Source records

____

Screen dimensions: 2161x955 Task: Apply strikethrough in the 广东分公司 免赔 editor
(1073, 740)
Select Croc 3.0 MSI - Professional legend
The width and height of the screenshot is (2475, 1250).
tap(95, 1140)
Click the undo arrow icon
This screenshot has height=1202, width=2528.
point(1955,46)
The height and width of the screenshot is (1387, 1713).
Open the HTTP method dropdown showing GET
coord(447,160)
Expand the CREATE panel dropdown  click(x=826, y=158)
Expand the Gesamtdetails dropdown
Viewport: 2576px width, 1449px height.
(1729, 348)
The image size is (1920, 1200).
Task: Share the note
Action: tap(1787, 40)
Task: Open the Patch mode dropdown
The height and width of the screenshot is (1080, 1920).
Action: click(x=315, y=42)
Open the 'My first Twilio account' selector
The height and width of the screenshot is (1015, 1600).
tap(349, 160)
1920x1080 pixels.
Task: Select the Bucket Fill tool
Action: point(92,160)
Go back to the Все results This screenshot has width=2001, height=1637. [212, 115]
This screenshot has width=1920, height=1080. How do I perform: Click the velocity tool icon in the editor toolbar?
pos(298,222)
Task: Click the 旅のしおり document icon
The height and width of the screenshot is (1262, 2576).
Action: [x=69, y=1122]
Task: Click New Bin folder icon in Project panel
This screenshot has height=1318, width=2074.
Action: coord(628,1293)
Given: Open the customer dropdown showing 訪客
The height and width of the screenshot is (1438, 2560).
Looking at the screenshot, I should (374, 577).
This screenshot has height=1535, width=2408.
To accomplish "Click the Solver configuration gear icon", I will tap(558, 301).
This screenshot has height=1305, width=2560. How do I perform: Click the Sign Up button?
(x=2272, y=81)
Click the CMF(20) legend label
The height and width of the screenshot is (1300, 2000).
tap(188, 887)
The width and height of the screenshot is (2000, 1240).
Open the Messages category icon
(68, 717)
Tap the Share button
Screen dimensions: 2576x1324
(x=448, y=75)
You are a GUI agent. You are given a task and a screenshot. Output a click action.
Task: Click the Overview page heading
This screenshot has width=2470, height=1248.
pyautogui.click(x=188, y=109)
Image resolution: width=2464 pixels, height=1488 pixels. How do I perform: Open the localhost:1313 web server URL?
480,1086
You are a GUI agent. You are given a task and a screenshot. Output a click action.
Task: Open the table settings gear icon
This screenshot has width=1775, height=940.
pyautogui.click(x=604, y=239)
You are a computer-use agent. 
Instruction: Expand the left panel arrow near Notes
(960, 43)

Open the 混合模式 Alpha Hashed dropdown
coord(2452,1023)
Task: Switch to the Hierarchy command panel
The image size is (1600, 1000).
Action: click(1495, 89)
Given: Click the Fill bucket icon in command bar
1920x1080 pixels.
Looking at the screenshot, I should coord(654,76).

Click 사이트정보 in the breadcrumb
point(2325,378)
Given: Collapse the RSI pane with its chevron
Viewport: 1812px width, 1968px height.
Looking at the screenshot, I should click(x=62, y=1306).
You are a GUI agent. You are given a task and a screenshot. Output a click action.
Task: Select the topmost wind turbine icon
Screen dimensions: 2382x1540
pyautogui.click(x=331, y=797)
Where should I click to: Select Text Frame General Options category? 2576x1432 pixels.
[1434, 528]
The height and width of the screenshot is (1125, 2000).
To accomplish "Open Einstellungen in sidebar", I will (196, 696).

____

> [WHAT TO DO]: From the records above, copy only the lines starting with the line that holds "This screenshot has width=2470, height=1248." and going on through the line that holds "Task: Open the table settings gear icon", exactly as written.

> [THE COMPLETED TASK]:
This screenshot has width=2470, height=1248.
pyautogui.click(x=188, y=109)
Image resolution: width=2464 pixels, height=1488 pixels. How do I perform: Open the localhost:1313 web server URL?
480,1086
You are a GUI agent. You are given a task and a screenshot. Output a click action.
Task: Open the table settings gear icon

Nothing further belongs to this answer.